## PROBLEM
Copy every one of the items below word for word.

## Element lookup records
____________________
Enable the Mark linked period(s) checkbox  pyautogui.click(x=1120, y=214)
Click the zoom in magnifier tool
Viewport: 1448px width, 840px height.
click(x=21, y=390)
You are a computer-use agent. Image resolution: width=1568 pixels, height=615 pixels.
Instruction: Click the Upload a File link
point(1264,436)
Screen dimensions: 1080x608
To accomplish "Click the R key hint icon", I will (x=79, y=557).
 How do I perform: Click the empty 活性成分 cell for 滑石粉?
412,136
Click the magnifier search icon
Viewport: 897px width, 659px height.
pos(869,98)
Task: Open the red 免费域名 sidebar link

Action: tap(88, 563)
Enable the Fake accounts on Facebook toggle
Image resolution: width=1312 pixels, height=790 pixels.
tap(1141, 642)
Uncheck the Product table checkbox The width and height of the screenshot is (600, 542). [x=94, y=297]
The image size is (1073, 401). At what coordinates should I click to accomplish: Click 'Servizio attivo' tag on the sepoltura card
____________________
## EXERCISE RESPONSE
Enable the Mark linked period(s) checkbox  pyautogui.click(x=1120, y=214)
Click the zoom in magnifier tool
Viewport: 1448px width, 840px height.
click(x=21, y=390)
You are a computer-use agent. Image resolution: width=1568 pixels, height=615 pixels.
Instruction: Click the Upload a File link
point(1264,436)
Screen dimensions: 1080x608
To accomplish "Click the R key hint icon", I will (x=79, y=557).
 How do I perform: Click the empty 活性成分 cell for 滑石粉?
412,136
Click the magnifier search icon
Viewport: 897px width, 659px height.
pos(869,98)
Task: Open the red 免费域名 sidebar link

Action: tap(88, 563)
Enable the Fake accounts on Facebook toggle
Image resolution: width=1312 pixels, height=790 pixels.
tap(1141, 642)
Uncheck the Product table checkbox The width and height of the screenshot is (600, 542). [x=94, y=297]
The image size is (1073, 401). At what coordinates should I click to accomplish: Click 'Servizio attivo' tag on the sepoltura card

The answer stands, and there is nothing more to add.